PASSAGE -
§
Next let’s setup a database. It sets up a postgres db.
Now let’s fix that bug when editing a todo list.
When I test the fix I get an error Invalid time value
. Let’s see if I can give a vague description and whether it can figure out the error and fix it.
It fixed the original error but now gets a new error
I was eventually able to fix the bug with a few cycles of prompting.
I’m 30 min into my project and looks like I’ve nearly used up my starter plan already :/
I really like how it shows a code diff of the changes. This has also been a longtime annoyance with using a standard LLM chat.
It looks like just trying to fix a simple issue of editing a todo took 5 commits.
That’s $1.25 to fix a very simple bug. I can’t imagine how many iterations it would take to solve a properly difficult bug…
I’ll also note that lack of unit testing is a gap. The Replit agent seems to rely on screenshots of the UI to determine whether the app is performing correctly. This is fine for UI but means it can’t actually test any user actions. I’d love to see some unit tests generated as part of this. Or some kind of Selenium headless browser testing.
Let’s try adding a more complicated feature – user authentication.
When it must use a third-party API Replit provides a set of instructions and secret input field. That’s cool!
I’m having issues with Sendgrid account creation (denied), so I’m going to skip this for now. Let’s see if Replit can deploy what we currently have.
When asking it to deploy, it instead wants to run a database migration. Cool that it can do this, though not sure why this is relevant to deploying the existing code.
Looks like I have to upgrade to a $25/mo plan in order to deploy. Fine. I’ll try it.
Here’s what the autoscale option looks like. Presumably they have some type of serverless function like a lambda that runs this behind the scenes.
Deploying…
And it’s deployed!
Here’s a look at how pricing work. It’s designed to scale so cost is near-zero for low-traffic projects, which is great to see.
Let’s try again to add user authentication. This is a pretty comprehensive plan, though the email sending part is going to be an issue if it relies on sendgrid.
They also have a mobile app, so I can presumably develop and deploy straight from my phone!
In trying to build this user auth page, I have been in the same error loop for 3 cycles where it’s unable to correct the issue despite prompting. I’ve seen a similar behavior when developing code via OpenAI where it seems unable to actually correct the bug and break out of the error loop.
3 more attempts (for a total of 6) and it still can’t fix the validation error issue. This should be an especially easy fix as it’s a pure front-end issue, with no interactionss with other components of the system.
Now the “Agent’s memory is getting full.” Interesting.
And that’s all the time I have for today.
Takeaways
- Replit seems to be most effective when given small discreet tasks and then given subsequent prompts to iteratively build on the previous features
- Does not write unit tests (though maybe I can prompt it to do so)
- Defaults to Typescript & React
- Must subscribe and pay $25/mo to build anything beyond a few features
Overall this seems like a powerful tool. I was able to build some impressive things quickly (front-end UI, basic CRUD functionality, database). Though other things proved difficult (email integration, user authentication, form validation).
I’m sure a good bit of this is the result of user error on my part, and if I learn to use the tool better, I’ll get better results.
As soon as it goes off the rails or struggles with a feature, a background in software development becomes essential. I wonder how effective a non-technical user can be as soon as they try to build anything of complexity.
§
STORED DATA -
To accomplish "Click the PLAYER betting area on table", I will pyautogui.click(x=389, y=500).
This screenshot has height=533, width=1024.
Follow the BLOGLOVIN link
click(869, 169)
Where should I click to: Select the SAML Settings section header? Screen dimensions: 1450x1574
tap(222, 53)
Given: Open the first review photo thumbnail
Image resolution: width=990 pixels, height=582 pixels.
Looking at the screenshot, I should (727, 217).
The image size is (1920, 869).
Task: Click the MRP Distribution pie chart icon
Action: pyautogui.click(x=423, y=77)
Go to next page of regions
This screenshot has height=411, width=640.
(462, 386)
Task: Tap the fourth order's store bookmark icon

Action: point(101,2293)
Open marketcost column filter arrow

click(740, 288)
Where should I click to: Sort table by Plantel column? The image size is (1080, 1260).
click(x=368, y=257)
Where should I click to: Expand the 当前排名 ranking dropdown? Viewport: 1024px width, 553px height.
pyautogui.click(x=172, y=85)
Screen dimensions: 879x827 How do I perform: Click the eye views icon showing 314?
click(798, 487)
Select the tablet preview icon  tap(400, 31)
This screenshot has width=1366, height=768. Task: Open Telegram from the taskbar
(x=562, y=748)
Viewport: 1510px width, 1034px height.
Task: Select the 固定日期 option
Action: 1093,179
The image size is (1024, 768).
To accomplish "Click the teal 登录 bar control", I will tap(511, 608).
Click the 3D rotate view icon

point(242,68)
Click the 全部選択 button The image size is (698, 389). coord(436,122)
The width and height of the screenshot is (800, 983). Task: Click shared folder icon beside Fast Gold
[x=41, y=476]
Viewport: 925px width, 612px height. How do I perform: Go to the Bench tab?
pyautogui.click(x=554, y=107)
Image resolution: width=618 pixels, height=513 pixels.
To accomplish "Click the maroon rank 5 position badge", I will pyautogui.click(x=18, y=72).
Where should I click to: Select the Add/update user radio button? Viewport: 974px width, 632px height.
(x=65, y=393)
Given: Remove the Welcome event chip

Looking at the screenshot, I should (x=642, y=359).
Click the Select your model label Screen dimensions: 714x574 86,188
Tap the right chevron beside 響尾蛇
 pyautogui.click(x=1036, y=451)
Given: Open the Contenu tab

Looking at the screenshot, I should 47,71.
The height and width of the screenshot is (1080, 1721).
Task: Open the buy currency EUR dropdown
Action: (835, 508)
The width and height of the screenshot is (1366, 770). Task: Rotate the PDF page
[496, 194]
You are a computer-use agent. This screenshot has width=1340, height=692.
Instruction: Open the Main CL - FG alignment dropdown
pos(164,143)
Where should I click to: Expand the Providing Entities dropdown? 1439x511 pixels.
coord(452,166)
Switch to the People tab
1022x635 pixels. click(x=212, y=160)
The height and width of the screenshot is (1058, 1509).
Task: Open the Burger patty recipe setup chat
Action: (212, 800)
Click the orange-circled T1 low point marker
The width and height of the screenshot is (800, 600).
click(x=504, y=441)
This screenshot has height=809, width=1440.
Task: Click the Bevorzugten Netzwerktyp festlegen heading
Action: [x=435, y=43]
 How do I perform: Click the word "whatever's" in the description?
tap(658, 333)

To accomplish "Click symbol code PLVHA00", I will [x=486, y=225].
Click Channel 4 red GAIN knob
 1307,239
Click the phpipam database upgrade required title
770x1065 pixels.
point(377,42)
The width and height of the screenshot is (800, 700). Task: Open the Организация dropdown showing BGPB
§
TASK TO CARRY OUT -
Please say which languages or frameworks the Replit passage says the tool defaults to.

RESULT OF THE TASK -
TypeScript and React.